For a government constantly accused of media management and spin, they're pretty bloody ordinary at it.
In fact, this could be the worst government for media management for decades.
There's a dodgy Stephen King novel, which I think led to a movie with Drew Barrymore -- it's not worth the effort to Google it and check -- called Firestarter
. That's Kevin Rudd at the moment. The guy is creating bushfires every way he turns.
He comments on a female journalist's clothing, and it makes headlines
on the other side of the world. He makes some self-deprecating remarks at the Mid-Winter Ball and he gets zero out of 10 from the critics. Hell, he doesn't even have to do anything to cop a battering. Having said he couldn't attend a Lawrie Lawrence do this week, he was verballed by organisers and then mugged by broadcasters for letting Lawrence down. In an entirely confected story last night, new Nine political reporter, and ex-tabloid hack, Ben Fordham engaged in a savage beat-up over Rudd's alleged failure to visit Hornsby Hospital.
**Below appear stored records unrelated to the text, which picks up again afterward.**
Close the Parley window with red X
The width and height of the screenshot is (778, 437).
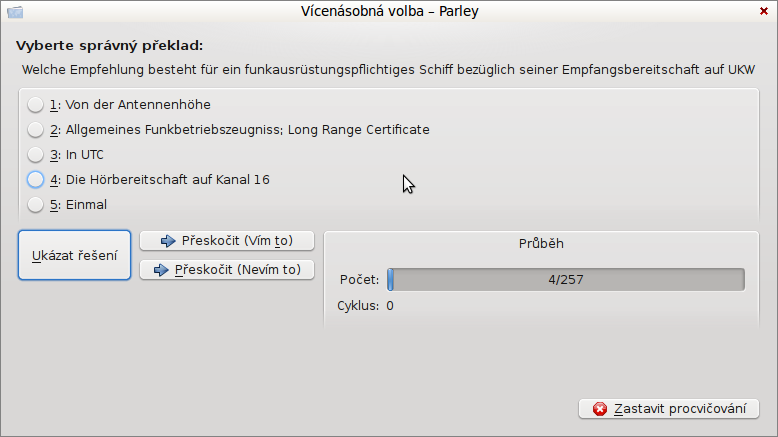point(764,11)
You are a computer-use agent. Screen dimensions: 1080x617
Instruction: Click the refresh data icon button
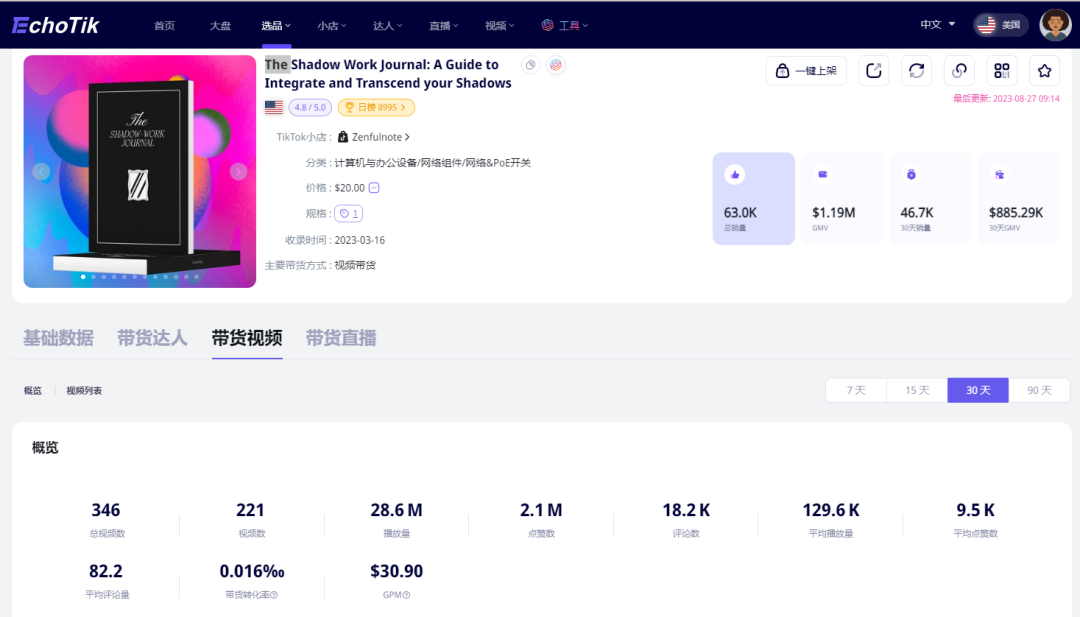coord(916,70)
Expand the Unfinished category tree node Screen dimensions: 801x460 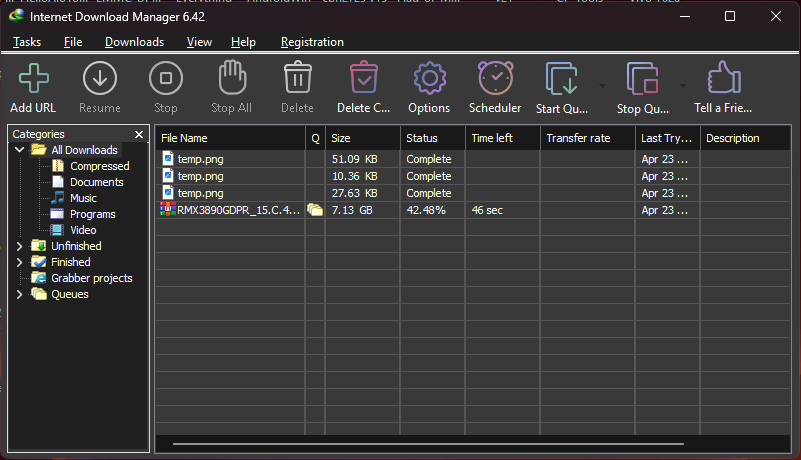tap(20, 246)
Apparently the one thing Australia needs right now is Rudd visiting yet another bloody hospital, given he's only visited dozens of them this year -- and in places with much greater need than suburban Sydney.
Oh and oops, as it turned out, he was
going to visit the hospital after all, but you didn't find that out unless you were masochistic enough to keep watching til the dying seconds of the story.
This is all the flip side of the early months of Rudd's prime ministership, when everything he touched turned to gold, every call was a smart one and he had it on a proverbial string. Now everything he touches turns to ... well, Ben Fordham stories.
And out in the real world, the government is being hopelessly outgunned by the mining industry in the battle of the advertising campaigns. The miners have big bucks -- they could afford spots during the State of Origin match the other night -- but more importantly they have better ads which might say that black is white, but do it in a way that is likely to make your average mug punter wonder if they might have a point.
Now is the time for the government's media machine to be working at full effectiveness, coordinated across senior ministers' offices, focussed on key messages, anticipating problems. Instead the whole operation looks reactive and hapless before a media turned feral. Like the government itself, there doesn't appear to be any concerted strategy for communication across government. The lack of experienced media advisers -- there has been high turnover in a number of offices over the course of the government, although Wayne Swan and Lindsay Tanner's bunkers have been relatively stable -- now appears especially telling.
You earn your keep as a media adviser not when things are smooth sailing but when times are tough. It's bad enough when your minister is in the firing line. But this is worse -- the whole government is under fire and its communications people need to get coordinated and get on the front foot.
You can't see it happening any time soon.